Energy costs now represent the second largest cost in the process of producing goods.  And it appears the trend of such costs is going straight up with no end in sight. Georgia is the only southeastern state – and one of only 10 in the nation – that levies a sales tax on energy used by manufacturers.

 

So as energy costs continue to skyrocket, we are further punishing our manufacturers with a tax hike.  While state coffers benefit from this windfall, it hits some of our best employers where it hurts the most, driving up their overhead while they struggle to compete in the global marketplace.  And that pressure to compete is the essence of globalization.  In order to keep consumer prices low, manufacturers are forced to scatter operations across the world.

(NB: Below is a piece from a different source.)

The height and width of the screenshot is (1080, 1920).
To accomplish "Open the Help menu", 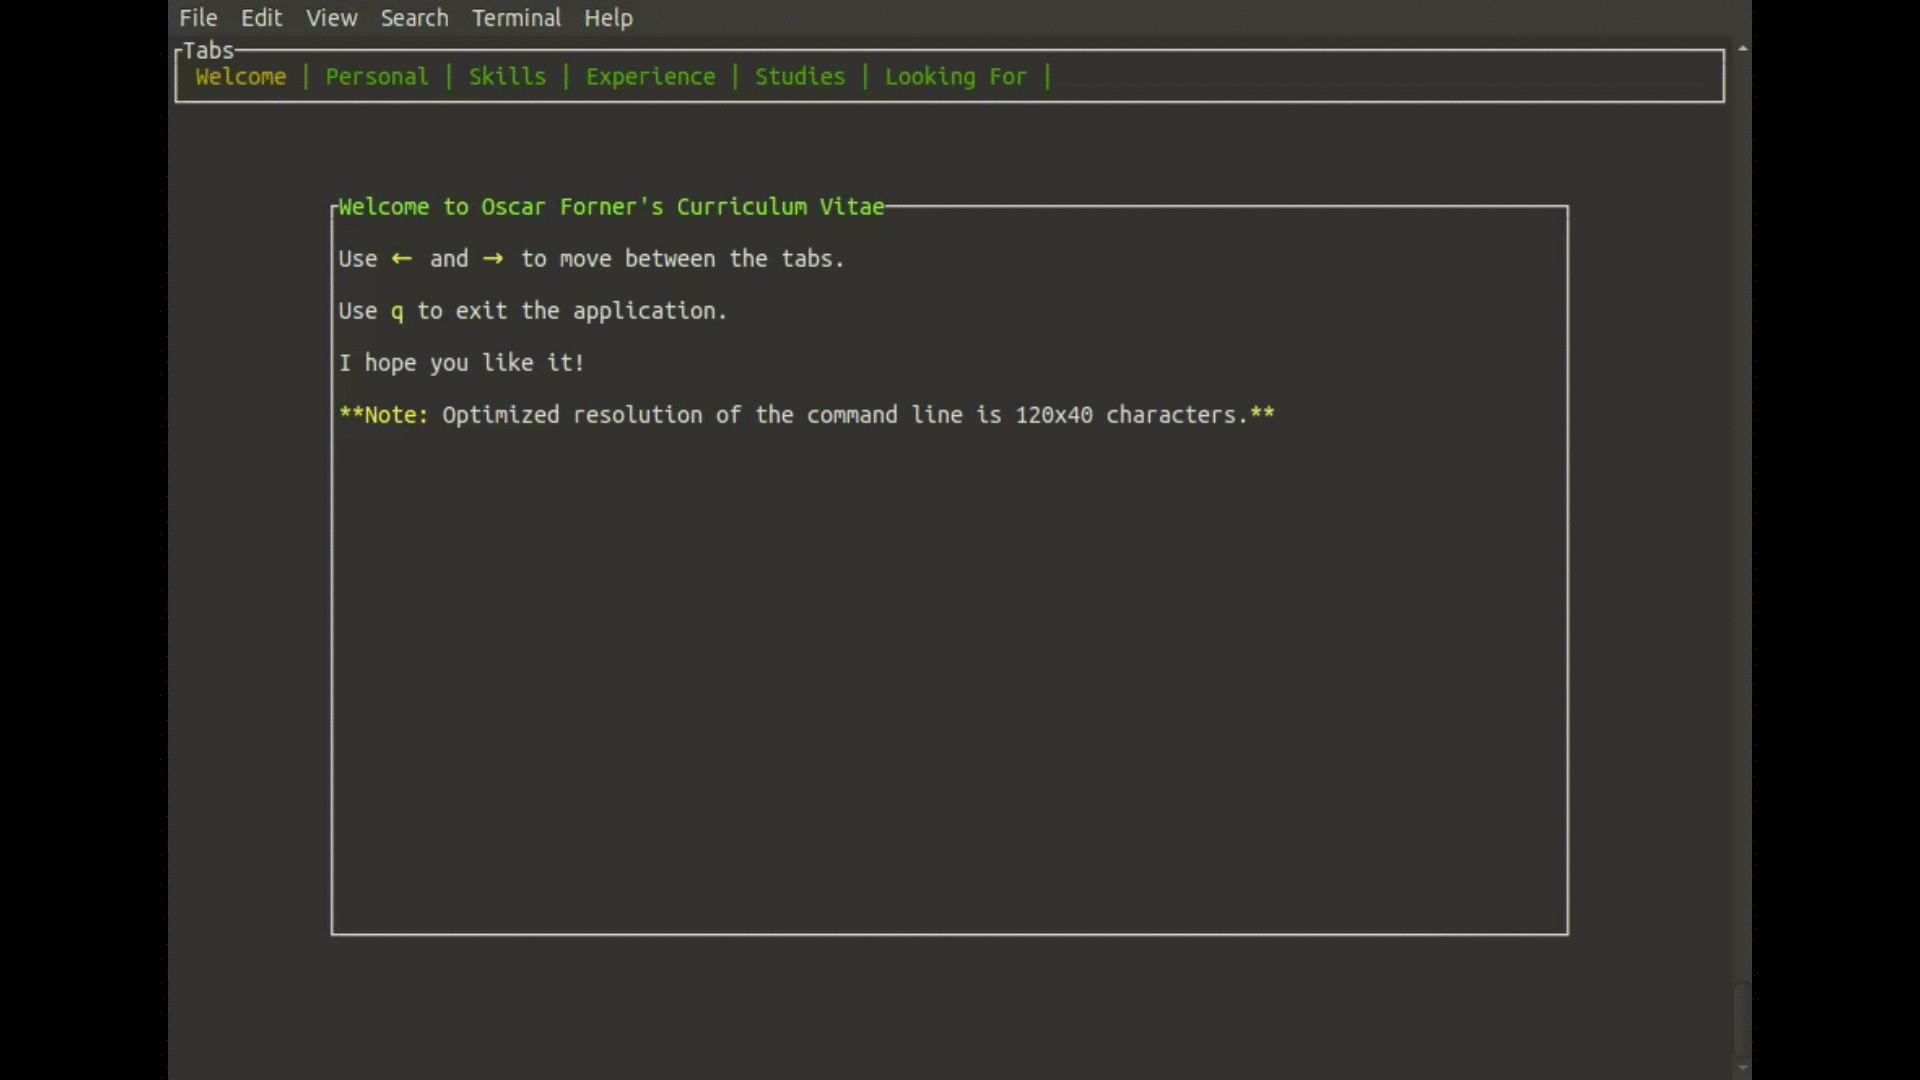I will click(608, 18).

Georgia jobs are at stake right now. It has been well documented that chemical and paper firms are shifting more production abroad in search of lower costs, notably for natural gas.

 

I recently attended the annual meeting of the Georgia Pulp & Paper Association and spoke to the members on this issue. But they know exactly what is happening on the energy cost front. This sector alone represents thousands of jobs in outside-the-perimeter communities like Valdosta, Albany, Brunswick and Rome – as well as Atlanta. It’s time those of us at the Capitol start listening to them.

 

HB 209 is also strongly supported by numerous statewide business groups, including the Georgia Chamber of Commerce, Georgia Industry Association, Georgia Mining Association, Georgia Forestry Association, the Association of Georgia’s Textile, Carpet and Consumer Products Manufacturers and the Georgia Chemistry Council. These groups are part of the Coalition for Fair Energy Taxation.

Georgia is supposed to be a business-friendly state. Gov. Perdue himself said the state should not be enjoying a revenue windfall as a result of skyrocketing energy costs. Passing HB 209 and repealing this outdated and anti-competitive tax now to bring immediate help to our manufacturers should be a no-brainer.

 

Why has this legislation been stuck in committee for over a year? Why aren’t the governor and members of the legislative majority leadership championing a pro-business bill that will save Georgia jobs? How many more thousands of jobs does our state have to wave goodbye to before someone answers the wakeup call?

Addressing the problem of manufacturing job losses in Georgia and the residual effect on other parts of the economy must be our top priority for the 2007 legislative session. In order to remain competitive with our sister states in the recruitment of industry and, especially, to help our existing businesses survive, we must make repealing the state sales tax on energy use in the manufacturing process a part of that solution.

 

  • Sen. Tim Golden is Chairman of the Senate Democratic Caucus, and represents the 8th District in the State Senate.